#### TEXT SHOWN ####

The horizontal borders represent layers of abstraction on which structures above are built. We're focusing on data structures optimized for storage and retrieval.

Part I notes

- arrays
- linked lists
- stacks & queues
- priority queues
- trees

Part II notes

- hash tables
- dictionaries
- block chain

### Hash Tables

Dream data retrieval scenario: we know the index in an array where our data would be if it were in the array

A hash function is a mathematical function that maps keys to integers.

- For each key:
- map the key to a large integer
- take the modulo of that integer by a constant

- This his provides a fixed-length hash with the following properties:
- every key can be assigned a hash value
- two equal keys will have the same hash value
- with a good hash function, most unequal keys will have different hash values

- For each key:

A hash table then uses that index to store and retrieve the value of a key.

What to do in the event of a collision of hash values from two unequal keys?

Values can be chained together in a bucket:

- Pros and Cons of chaining
- It's simple and flexible.
- But pointers take space
- And we have to follow them while the cache is already warm with adjacent buckets

Is there a way we could use the empty, adjacent spaces to hold collided values?

Yes, open addressing:

- The simplest approach is sequential probing
- insert item into the next open space in the table
- this creates a 'run' of adjacent occupied spaces
- upon deletion, re-insert every item following the gap

- Pros and cons of sequential probing
- traversal is faster if there are collisions
- deletion requires O(n) re-hashing or lost space to a tombstone

Efficiency of a chained hash table with doubly linked list

and n keys in a table of m buckets

expected | worst case | balanced tree | |
---|---|---|---|

search | O(n/m) |
O(n) | O(lg n) |

insert | O(1) |
O(1) | O(lg n) |

delete | O(1) |
O(1) | O(lg n) |

successor | O(n+m) | O(n+m) | O(lg n) |

predecessor | O(n+m) | O(n+m) | O(lg n) |

minimum | O(n+m) | O(n+m) | O(lg n) |

maximum | O(n+m) | O(n+m) | O(lg n) |

- Hashing algorithms can be optimized for different use cases:
- Rabin-Karp
- particularly good at finding any one of a set of sub-strings of a text
- average O(n+m) with text of length n and substrings of combined length m
- worst-case O(nm) with high collision

- Knuth-Morris-Pratt
- faster for single pattern matching, O(n)

#### SOURCE DATA ####

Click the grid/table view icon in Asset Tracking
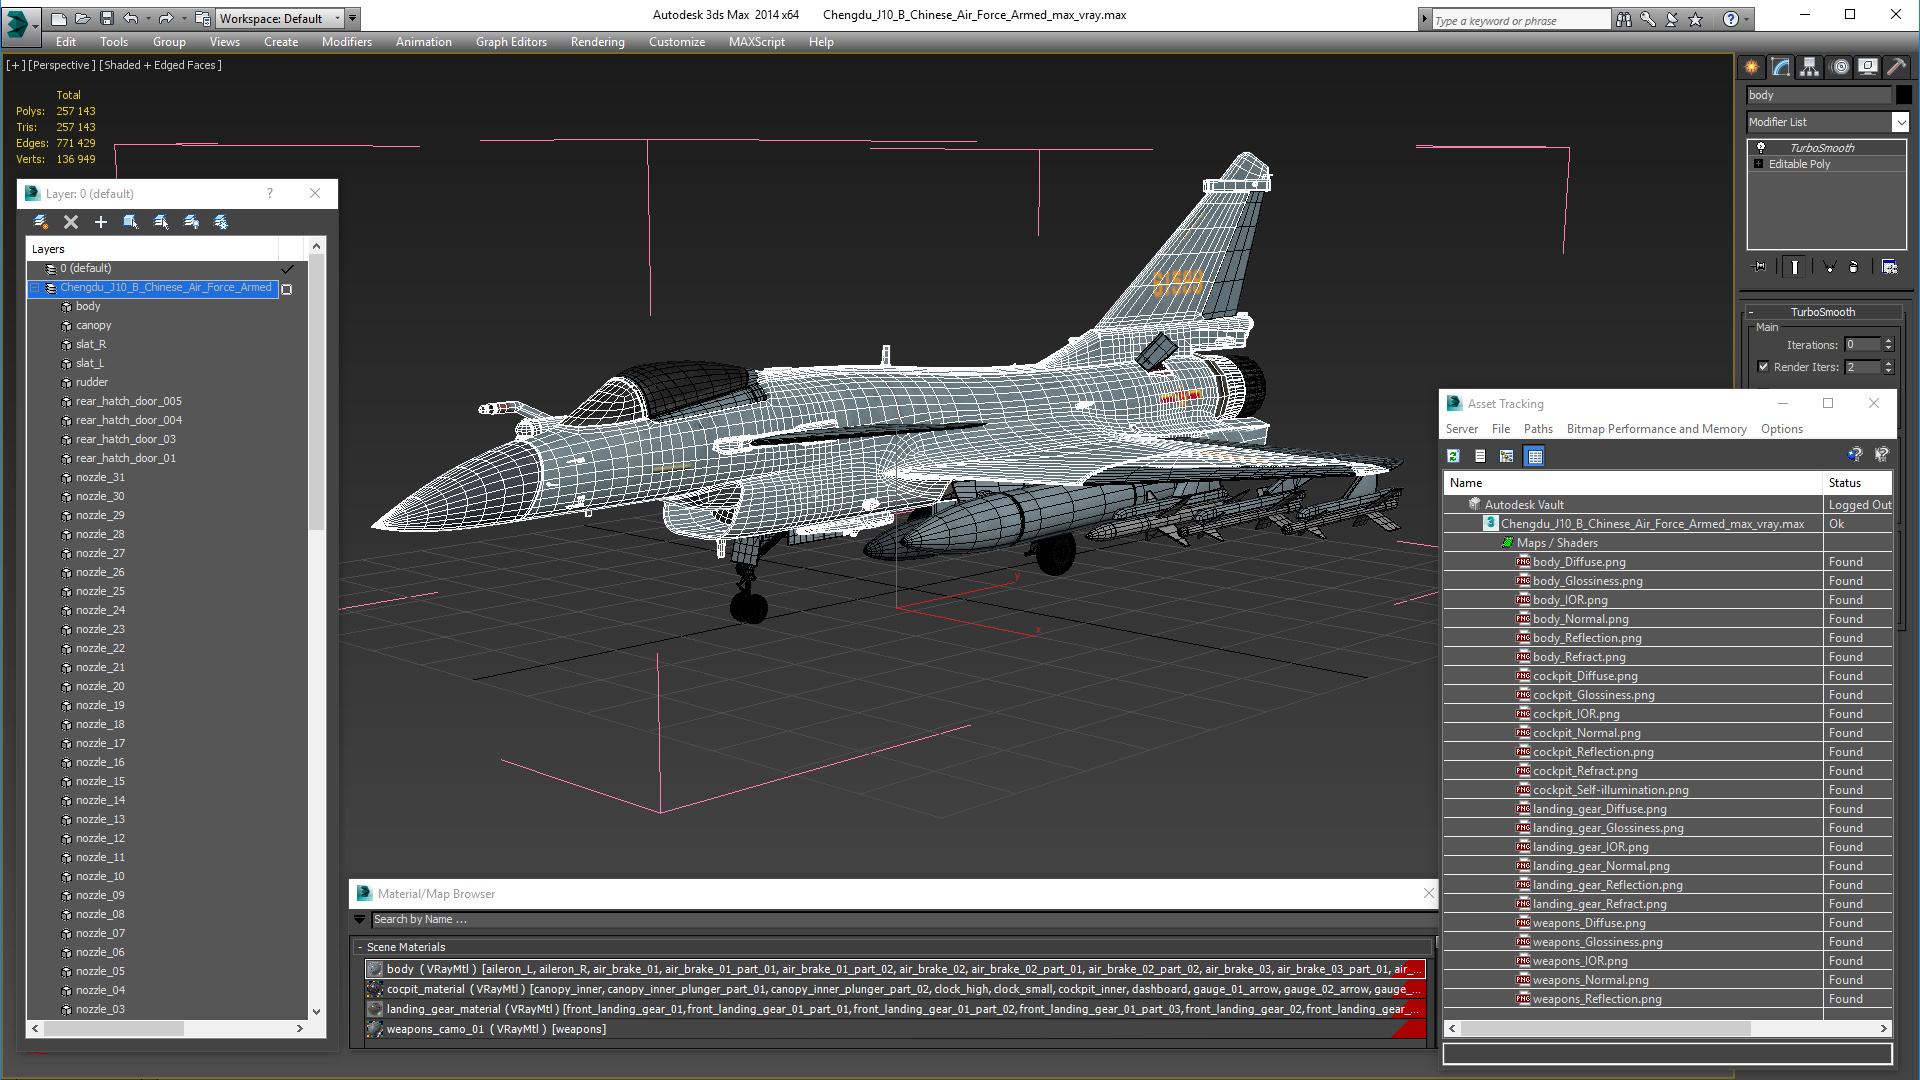1920x1080 pixels. coord(1534,456)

####

STATED GOAL — Write out the passage of the data structures notes between "- But pointers" and "hold collided values?", inclusive. The lines are separate material and have no connection to the data structures notes.

ANSWER IN FULL —
- But pointers take space
- And we have to follow them while the cache is already warm with adjacent buckets

Is there a way we could use the empty, adjacent spaces to hold collided values?